|Body And Neck:|
Ibanez may well be a name associated with hard rock, heavy metal, and iconic virtuosos such as Steve Vai and Joe Satriani, but they also offer a range of classical nylon-stringed guitars that are built to perform. Part of the Japanese brand’s AEG series, this affordable AEG10NII electro-acoustic is a fine example of what’s on offer if you can stretch your budget past the cheapest entry-level models, and will certainly appeal to players after a reliable beginner acoustic with superior playability.
The body design of this nylon-stringed AEG10NII is cut from the same cloth as its steel-stringed twin brother, the AEG10II. There’s a relatively traditional look and slender feel, with a slim 2.75” body depth and generous single-cutaway, that shows this little beauty is geared towards performance.

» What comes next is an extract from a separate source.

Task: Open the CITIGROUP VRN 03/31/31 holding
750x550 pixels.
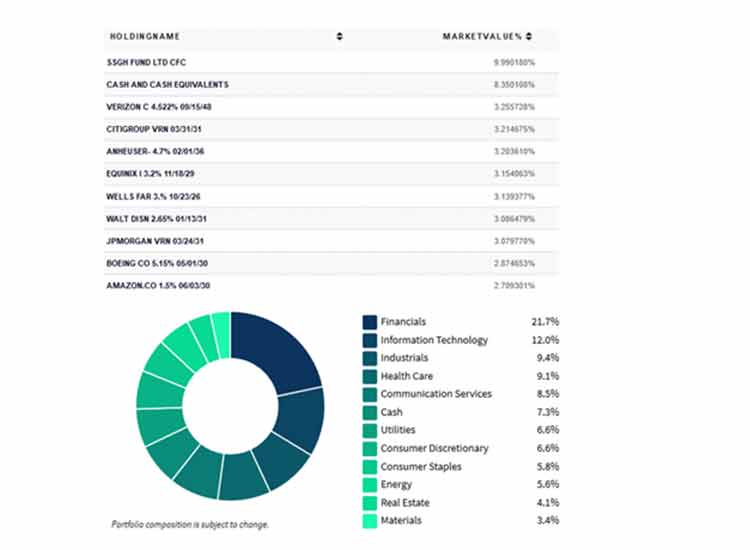Action: pos(155,129)
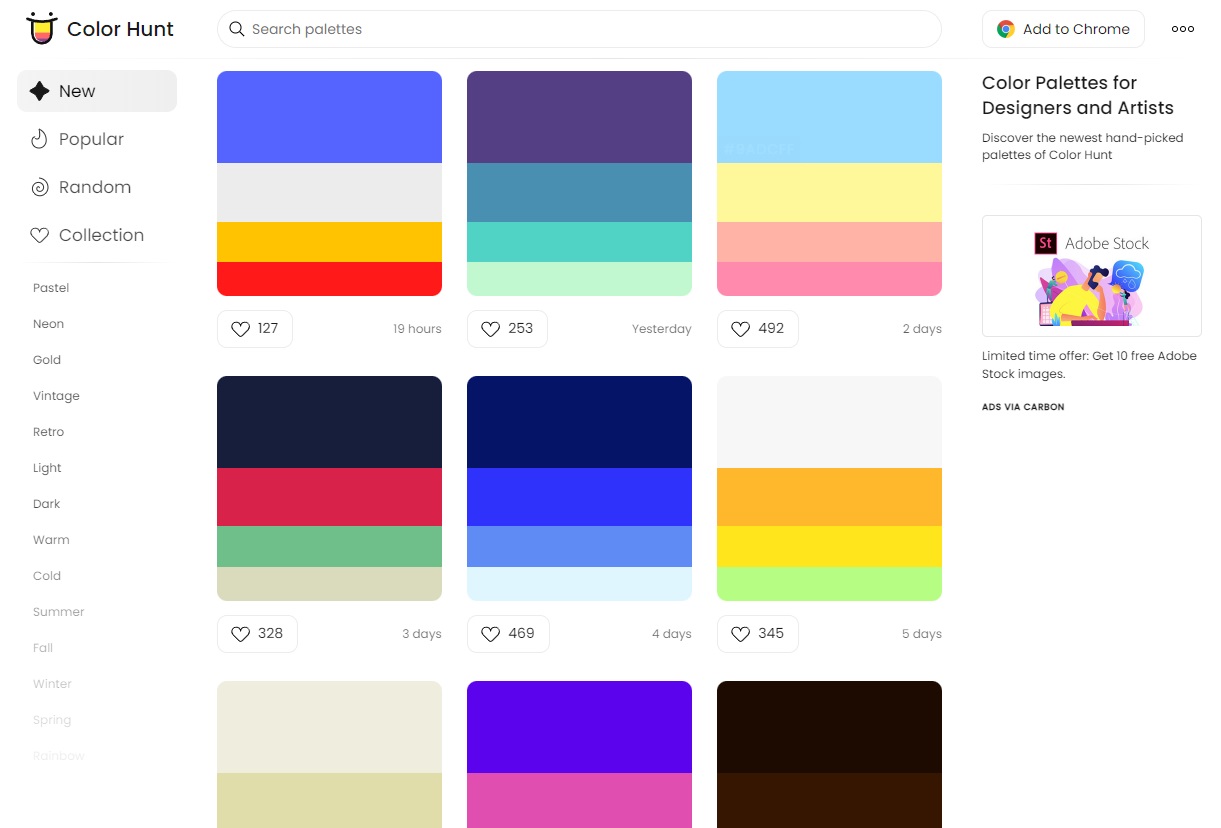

The guitar offers some good tonewoods – there’s a spruce top, with mahogany back and sides. The body comes in two color choices – a classy jet black, or a shade that Ibanez refer to as ‘tangerine’, which could also be described as natural. Both are attractive in their gloss finishes, although the black model shows a little more of that classic Ibanez attitude. The tonewoods continue into the satin-finished neck, which is made of mahogany, with a traditional flat rosewood fretboard and 21 frets. It feels solid but light, and very comfortable to play, especially with the slightly thinner body and the lovely satin finish on the neck.
It’s an electro-acoustic, meaning we have some electronics to discuss. And these come in the shape of Ibanez’s AEQ-SP1 preamp, with a Fishman Sonicore pickup – a quality line-up for the price, and one which is versatile enough for stage performances (when you progress that far!). The controls are simple, with bass, middle, and treble knobs, as well as a volume control and a phase reverse switch, which helps reduce feedback when plugged in. Another useful tool for beginners is the on-board digital tuner, which sits on the AEQ-SP1 control panel for easy access. Elsewhere, the AEG10NII features a rosewood bridge, an Ivorex II nut and saddle (similar in feel to Tusq), and six traditional-looking gold-plated tuning machines, with attractive pearloid-style tuning buttons.
Playing without the electronics, the AEG10NII is very well-balanced with a crisp sound – not overly deep, and with sparkling trebles. The slimmer body makes it a little quieter than you may expect, but this doesn’t take too much away from the volume, and if you’re performing through an amp it’s not an issue. The EQ and other controls allow you to tweak the sound to achieve whatever tones you need, resulting in a very versatile instrument.
This really is a superb little guitar. The neck is a joy to play, the sound is versatile for everything from classical to flamenco, and overall it offers a great platform on which to learn. While the price is higher than a bog-standard entry-level model, the body, playability, and hardware all justify the cash and the AEG10NII ultimately proves a fine investment for beginners.